What do you do when a group of precocious students decide to build a satellite and launch it into space? Or, when they decide to build an unmanned aviation vehicle (UAV)—more commonly known as a drone—and fly it over a busy urban market? Or, when they design and launch a few rockets October Sky-style from a training field on campus before heading to a NASA competition for a chance at $50,000 in prize money?

As a risk manager, considering the answer to these questions may cause a heart palpitation or two as you think about the potential effects of these educational opportunities on the educational institution. Not only does the institution face increased liability and property damage risks, but there is also the potential for increased risk to reputation and even regulatory compliance considerations.

Insurance was likely the last thing the students at St. Thomas More Catholic School in Arlington, VA, were thinking about when they began construction on a shoebox-sized satellite called Cubesat.
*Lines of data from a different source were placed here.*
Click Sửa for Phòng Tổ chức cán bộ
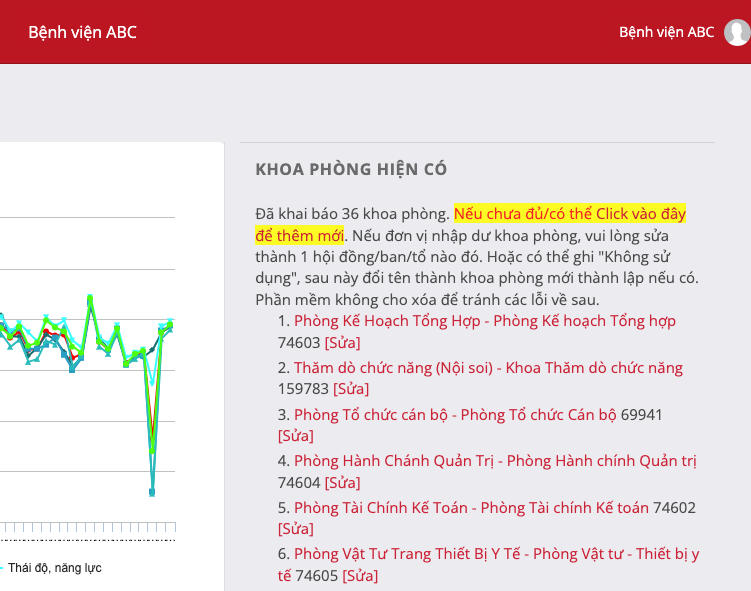 tap(295, 436)
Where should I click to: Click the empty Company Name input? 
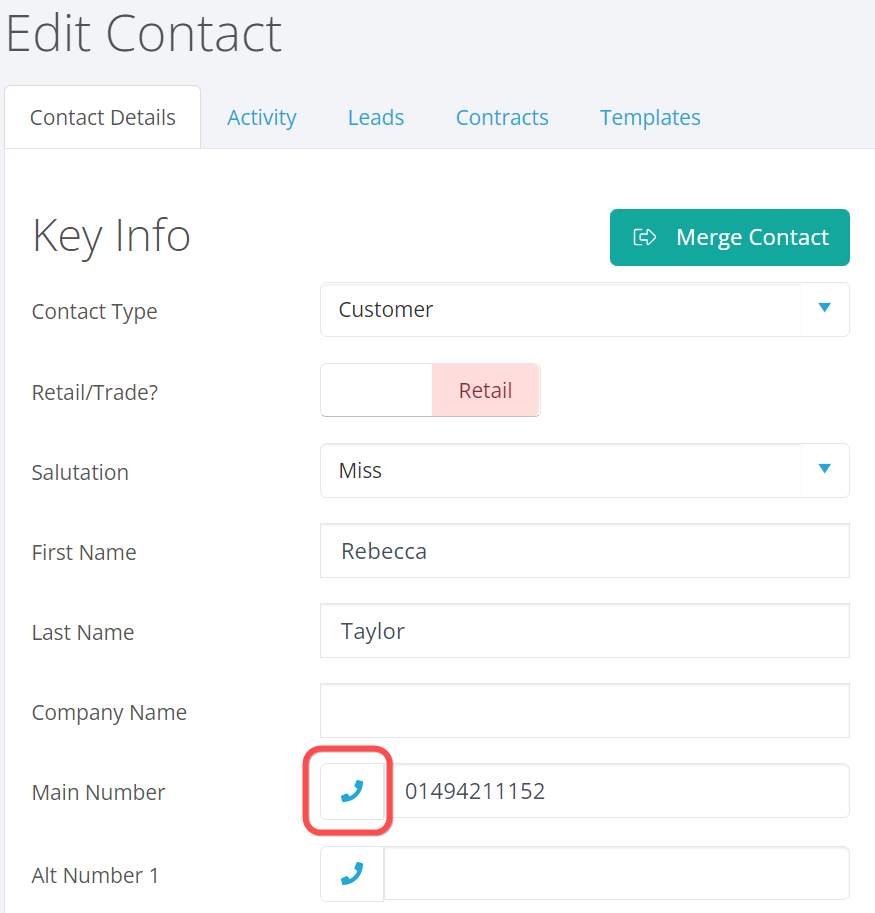pyautogui.click(x=584, y=711)
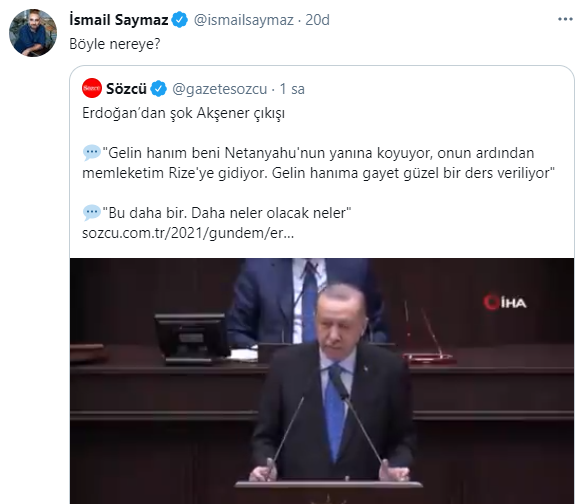Open the sozcu.com.tr/2021/gundem link

(188, 233)
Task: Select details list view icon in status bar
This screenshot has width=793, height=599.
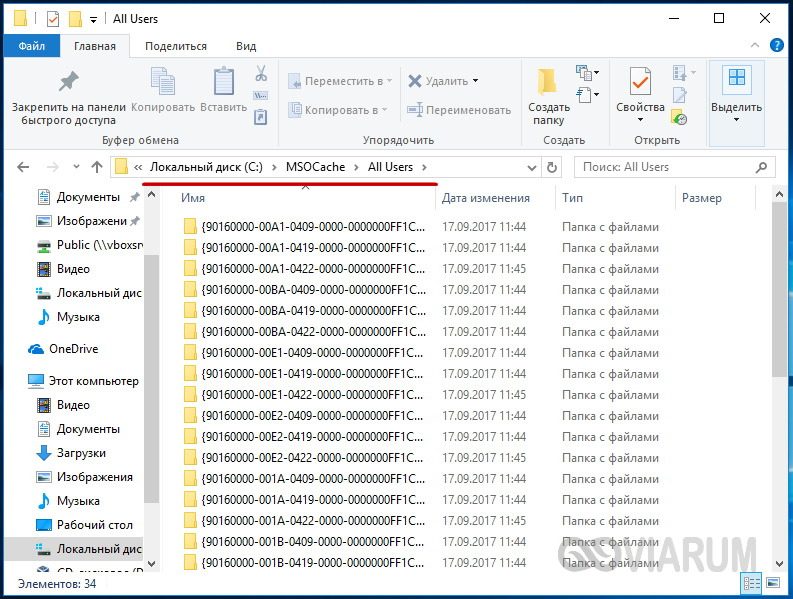Action: click(x=752, y=583)
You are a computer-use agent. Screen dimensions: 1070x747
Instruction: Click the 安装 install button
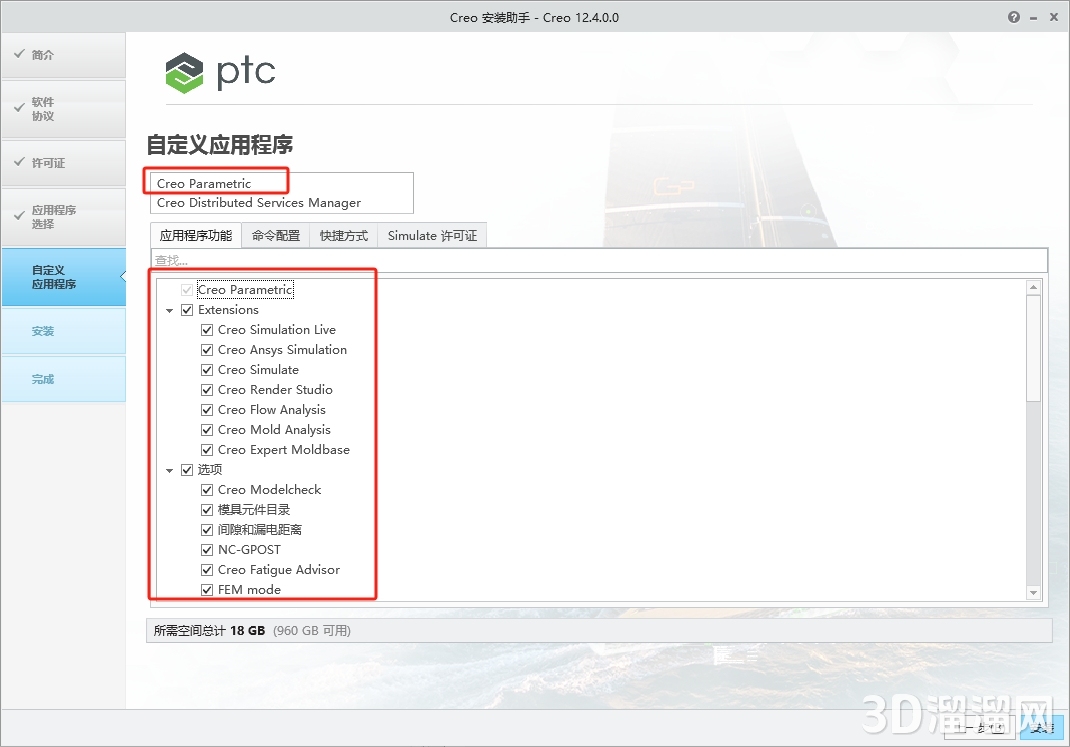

According to a Washington Post article, the purpose of Cubesat, which was released from the International Space Station on Feb. 15, 2016, is to beam photos from 200 miles above the Earth back to computers in their school library. You can view pictures from the satellite here.

See Also: Should We Take This Risk?

Insurance was also, probably, the last thing students from the University of Wisconsin-Whitewater were thinking about in October 2015 when they launched their drone to capture aerial images of the new Whitewater City Market. According to the University of Wisconsin News, the purpose of the project was to respond to the market organizer’s request to geographically depict the organic growth of the Whitewater City Market. A video of the aerial images has been posted to YouTube and can be viewed here.

To the 54 college teams selected by NASA for 2015-2016 NASA Launch Challenge, insurance was likely pretty low on the list of considerations as the teams worked to design, construct, test, launch and successfully recover a high-powered reusable rocket and its payloads. The purpose of the challenge is to encourage participation in STEM fields and to examine innovative solutions to potential issues that may arise during space travel. There is also $50,000 in prize money for the top three teams that complete the challenge. For 2015-16, the competing rockets will be launched on April 16, 2016.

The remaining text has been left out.